▸ **Problem statement**
Restate word for word the line containing "Where should I click to: Click gray" and all remaining lines of the entries below.

[Saved data entries]
..........
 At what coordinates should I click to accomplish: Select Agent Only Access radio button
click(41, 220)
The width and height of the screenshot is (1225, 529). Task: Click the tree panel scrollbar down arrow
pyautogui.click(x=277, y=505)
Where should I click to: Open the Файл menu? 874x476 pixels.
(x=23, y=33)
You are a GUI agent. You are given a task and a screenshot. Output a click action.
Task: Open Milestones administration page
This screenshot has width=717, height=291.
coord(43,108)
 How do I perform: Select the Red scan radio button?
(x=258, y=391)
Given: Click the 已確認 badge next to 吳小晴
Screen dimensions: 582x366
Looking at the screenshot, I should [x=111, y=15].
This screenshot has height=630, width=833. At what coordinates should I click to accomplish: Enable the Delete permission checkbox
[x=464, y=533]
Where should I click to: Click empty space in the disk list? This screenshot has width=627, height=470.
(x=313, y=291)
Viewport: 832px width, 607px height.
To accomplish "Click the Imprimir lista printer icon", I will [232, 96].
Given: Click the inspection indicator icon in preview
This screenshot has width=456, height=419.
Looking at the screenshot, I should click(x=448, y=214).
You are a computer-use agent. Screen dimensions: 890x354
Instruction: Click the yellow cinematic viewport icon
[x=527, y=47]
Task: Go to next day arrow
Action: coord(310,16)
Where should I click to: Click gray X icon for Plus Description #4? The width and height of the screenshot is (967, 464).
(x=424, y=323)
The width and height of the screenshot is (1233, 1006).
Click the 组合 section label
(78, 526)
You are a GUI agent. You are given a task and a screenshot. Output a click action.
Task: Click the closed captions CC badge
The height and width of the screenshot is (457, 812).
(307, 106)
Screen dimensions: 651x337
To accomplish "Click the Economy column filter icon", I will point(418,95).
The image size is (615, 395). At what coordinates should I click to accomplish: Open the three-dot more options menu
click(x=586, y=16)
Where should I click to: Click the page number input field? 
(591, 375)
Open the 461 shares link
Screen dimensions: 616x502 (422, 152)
..........
▸ **Exercise result**
Where should I click to: Click gray X icon for Plus Description #4? The width and height of the screenshot is (967, 464).
(x=424, y=323)
The width and height of the screenshot is (1233, 1006).
Click the 组合 section label
(78, 526)
You are a GUI agent. You are given a task and a screenshot. Output a click action.
Task: Click the closed captions CC badge
The height and width of the screenshot is (457, 812).
(307, 106)
Screen dimensions: 651x337
To accomplish "Click the Economy column filter icon", I will point(418,95).
The image size is (615, 395). At what coordinates should I click to accomplish: Open the three-dot more options menu
click(x=586, y=16)
Where should I click to: Click the page number input field? 
(591, 375)
Open the 461 shares link
Screen dimensions: 616x502 (422, 152)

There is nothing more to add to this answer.